GPT-5 Vulnerable to Jailbreaking, Red Teams Warn of Enterprise Risks
Two independent red teams have successfully jailbroken GPT-5 within 24 hours, highlighting significant security flaws. Researchers from NeuralTrust and SPLX demonstrate that even with OpenAI’s internal safeguards, the model can be manipulated to produce harmful outputs, such’the creation of a Molotov cocktail’ without explicit malicious prompts. The findings warn that GPT-5 is nearly unusable for enterprise applications without additional security measures.
NeuralTrust’s jailbreak employed a combination of its own EchoChamber technique and basic storytelling to guide the model into generating a step-by-step manual for creating a Molotov cocktail. This attack highlights the persistent challenges in developing guardrails against context manipulation, as the model was able to produce illicit instructions without issuing any overtly malicious prompts. The researchers conclude that this proof-of-concept exposes critical flaws in safety systems that screen prompts in isolation, as multi-turn attacks can bypass single-prompt filters and intent detectors by leveraging the full conversational context.

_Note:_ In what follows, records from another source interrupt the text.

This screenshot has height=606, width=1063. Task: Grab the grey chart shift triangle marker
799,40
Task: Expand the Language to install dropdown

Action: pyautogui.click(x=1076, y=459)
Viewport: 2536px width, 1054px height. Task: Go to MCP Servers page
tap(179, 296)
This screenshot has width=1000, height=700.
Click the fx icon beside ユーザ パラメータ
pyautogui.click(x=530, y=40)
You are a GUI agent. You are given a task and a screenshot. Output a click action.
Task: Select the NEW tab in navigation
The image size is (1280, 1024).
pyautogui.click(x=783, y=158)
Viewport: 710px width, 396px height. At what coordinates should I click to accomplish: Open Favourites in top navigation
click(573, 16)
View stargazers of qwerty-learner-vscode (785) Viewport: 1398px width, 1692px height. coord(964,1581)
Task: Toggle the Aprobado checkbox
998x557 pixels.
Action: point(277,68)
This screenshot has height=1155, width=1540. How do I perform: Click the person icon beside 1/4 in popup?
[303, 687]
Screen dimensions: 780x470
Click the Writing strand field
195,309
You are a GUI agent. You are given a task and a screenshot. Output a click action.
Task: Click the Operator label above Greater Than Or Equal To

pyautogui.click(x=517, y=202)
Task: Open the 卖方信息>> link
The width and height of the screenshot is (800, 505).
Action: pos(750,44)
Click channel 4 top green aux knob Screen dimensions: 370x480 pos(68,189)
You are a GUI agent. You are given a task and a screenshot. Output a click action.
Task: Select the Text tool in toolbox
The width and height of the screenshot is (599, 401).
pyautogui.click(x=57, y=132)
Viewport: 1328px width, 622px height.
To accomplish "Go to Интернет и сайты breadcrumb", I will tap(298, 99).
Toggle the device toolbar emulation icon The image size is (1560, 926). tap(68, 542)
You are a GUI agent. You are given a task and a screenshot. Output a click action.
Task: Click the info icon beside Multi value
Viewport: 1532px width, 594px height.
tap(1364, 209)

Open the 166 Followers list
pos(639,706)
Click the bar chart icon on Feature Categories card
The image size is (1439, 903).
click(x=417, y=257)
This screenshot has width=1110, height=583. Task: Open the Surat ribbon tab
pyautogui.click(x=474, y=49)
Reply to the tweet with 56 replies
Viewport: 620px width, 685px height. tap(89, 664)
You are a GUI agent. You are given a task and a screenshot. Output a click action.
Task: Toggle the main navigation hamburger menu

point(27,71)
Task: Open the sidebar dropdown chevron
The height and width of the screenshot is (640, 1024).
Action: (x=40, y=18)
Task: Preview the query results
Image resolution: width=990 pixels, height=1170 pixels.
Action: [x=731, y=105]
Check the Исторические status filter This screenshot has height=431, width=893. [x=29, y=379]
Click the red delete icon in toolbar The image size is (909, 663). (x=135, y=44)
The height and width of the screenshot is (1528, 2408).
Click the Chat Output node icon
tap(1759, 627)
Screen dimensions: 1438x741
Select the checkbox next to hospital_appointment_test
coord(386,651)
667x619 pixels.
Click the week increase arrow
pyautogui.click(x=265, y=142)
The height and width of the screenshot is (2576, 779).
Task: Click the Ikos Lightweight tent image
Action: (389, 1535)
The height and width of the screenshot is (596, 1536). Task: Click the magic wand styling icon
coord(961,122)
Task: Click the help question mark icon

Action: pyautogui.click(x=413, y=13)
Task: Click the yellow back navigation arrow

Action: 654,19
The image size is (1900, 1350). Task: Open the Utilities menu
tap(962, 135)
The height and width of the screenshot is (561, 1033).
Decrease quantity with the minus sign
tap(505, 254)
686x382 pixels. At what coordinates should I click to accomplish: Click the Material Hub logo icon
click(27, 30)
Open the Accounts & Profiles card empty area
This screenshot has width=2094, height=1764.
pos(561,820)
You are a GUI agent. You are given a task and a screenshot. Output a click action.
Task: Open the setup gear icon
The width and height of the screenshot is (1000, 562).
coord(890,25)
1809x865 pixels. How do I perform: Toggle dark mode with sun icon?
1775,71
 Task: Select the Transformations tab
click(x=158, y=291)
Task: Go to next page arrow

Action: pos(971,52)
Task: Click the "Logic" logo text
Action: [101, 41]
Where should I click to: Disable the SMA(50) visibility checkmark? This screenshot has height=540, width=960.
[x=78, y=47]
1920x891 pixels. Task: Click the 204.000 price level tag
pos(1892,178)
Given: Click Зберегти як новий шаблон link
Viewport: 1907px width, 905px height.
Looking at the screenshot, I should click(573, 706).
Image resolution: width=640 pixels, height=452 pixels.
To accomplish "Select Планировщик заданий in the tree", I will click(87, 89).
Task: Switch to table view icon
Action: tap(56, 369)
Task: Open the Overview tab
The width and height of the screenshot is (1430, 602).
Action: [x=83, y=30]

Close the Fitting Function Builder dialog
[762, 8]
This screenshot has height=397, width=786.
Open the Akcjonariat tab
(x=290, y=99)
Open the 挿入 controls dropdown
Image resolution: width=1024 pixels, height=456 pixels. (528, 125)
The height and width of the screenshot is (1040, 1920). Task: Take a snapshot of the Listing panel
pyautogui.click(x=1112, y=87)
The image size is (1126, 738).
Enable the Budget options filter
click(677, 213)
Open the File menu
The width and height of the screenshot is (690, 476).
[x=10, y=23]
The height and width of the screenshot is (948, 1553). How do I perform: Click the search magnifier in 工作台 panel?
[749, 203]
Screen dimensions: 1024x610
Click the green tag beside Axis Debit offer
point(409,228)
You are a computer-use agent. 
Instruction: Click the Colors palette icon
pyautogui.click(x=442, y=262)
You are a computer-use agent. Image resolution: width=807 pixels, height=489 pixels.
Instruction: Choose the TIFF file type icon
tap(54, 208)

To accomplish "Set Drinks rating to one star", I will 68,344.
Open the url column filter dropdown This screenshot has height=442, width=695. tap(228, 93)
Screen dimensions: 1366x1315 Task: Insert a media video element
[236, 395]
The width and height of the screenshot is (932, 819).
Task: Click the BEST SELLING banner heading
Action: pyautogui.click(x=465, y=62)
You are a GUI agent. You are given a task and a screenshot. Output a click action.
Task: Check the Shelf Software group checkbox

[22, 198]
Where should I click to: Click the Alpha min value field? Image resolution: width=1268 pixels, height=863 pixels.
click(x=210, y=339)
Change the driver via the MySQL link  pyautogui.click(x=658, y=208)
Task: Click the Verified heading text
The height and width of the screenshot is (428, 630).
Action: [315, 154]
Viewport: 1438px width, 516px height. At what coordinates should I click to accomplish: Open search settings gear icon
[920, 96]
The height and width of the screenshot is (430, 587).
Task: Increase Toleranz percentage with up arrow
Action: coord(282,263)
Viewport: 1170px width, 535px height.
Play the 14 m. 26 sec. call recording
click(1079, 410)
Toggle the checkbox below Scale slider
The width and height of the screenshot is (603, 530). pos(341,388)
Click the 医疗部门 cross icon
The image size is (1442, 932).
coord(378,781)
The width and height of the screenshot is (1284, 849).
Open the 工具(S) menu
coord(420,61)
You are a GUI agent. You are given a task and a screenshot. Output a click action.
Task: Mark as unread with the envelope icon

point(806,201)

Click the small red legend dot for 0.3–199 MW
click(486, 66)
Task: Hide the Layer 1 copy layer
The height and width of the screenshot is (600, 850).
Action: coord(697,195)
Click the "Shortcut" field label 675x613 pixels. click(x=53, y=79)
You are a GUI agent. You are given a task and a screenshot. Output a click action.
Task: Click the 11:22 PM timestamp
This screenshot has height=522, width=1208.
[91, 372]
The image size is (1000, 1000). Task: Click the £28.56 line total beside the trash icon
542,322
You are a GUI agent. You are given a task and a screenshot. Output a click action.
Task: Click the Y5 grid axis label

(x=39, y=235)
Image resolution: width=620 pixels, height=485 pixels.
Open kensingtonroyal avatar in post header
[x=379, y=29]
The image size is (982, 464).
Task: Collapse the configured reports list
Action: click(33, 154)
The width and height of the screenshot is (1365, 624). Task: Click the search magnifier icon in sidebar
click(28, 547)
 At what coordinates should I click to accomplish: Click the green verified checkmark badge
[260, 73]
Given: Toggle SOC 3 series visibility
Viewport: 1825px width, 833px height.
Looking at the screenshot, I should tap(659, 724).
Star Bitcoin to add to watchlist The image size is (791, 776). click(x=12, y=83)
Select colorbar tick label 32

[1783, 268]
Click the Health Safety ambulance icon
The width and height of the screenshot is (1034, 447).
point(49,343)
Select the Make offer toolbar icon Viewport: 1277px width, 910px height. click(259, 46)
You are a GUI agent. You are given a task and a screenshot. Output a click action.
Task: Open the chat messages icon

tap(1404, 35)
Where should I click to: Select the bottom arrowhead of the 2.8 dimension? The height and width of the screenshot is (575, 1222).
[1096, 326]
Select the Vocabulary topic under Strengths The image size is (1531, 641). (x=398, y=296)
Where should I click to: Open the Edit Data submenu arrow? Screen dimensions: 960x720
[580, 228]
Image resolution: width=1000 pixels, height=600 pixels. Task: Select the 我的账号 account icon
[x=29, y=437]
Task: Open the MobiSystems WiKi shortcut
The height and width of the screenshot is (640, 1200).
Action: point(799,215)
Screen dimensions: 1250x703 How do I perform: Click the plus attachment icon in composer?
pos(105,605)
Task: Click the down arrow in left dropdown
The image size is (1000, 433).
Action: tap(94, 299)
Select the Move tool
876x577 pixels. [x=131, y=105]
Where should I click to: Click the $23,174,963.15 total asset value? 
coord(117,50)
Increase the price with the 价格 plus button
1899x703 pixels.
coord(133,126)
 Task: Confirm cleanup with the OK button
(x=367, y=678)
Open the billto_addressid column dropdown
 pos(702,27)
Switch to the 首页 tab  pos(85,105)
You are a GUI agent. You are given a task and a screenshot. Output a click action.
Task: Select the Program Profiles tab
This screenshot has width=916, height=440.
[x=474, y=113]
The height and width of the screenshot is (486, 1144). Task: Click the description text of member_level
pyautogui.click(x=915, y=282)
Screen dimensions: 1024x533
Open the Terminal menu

SPLX’s red teamers, on the other hand, found that GPT-5’s raw model is almost unusable for enterprise applications. They conducted their own tests using obfuscation techniques, such as StringJoin Obfuscation Attacks, where hyphens were inserted between every character in the prompt, and the request was wrapped in a fake encryption challenge. Despite these measures, the model still produced harmful outputs, indicating that its security mechanisms are insufficient. Their benchmarking of GPT-5 against GPT-4o revealed that the latter remains more robust, especially when hardened against such attacks.
The key takeaway from both NeuralTrust and SPLX is that organizations should approach the current and raw version of GPT-5 with extreme caution. The findings suggest that without additional layers of security and rigorous testing, the model is at risk of being exploited, potentially leading to serious consequences for businesses relying on AI-driven systems. As AI continues to play a more prominent role in enterprise operations, the security vulnerabilities highlighted in GPT-5 serve as a critical reminder of the need for ongoing research and development in AI ethics and safety protocols.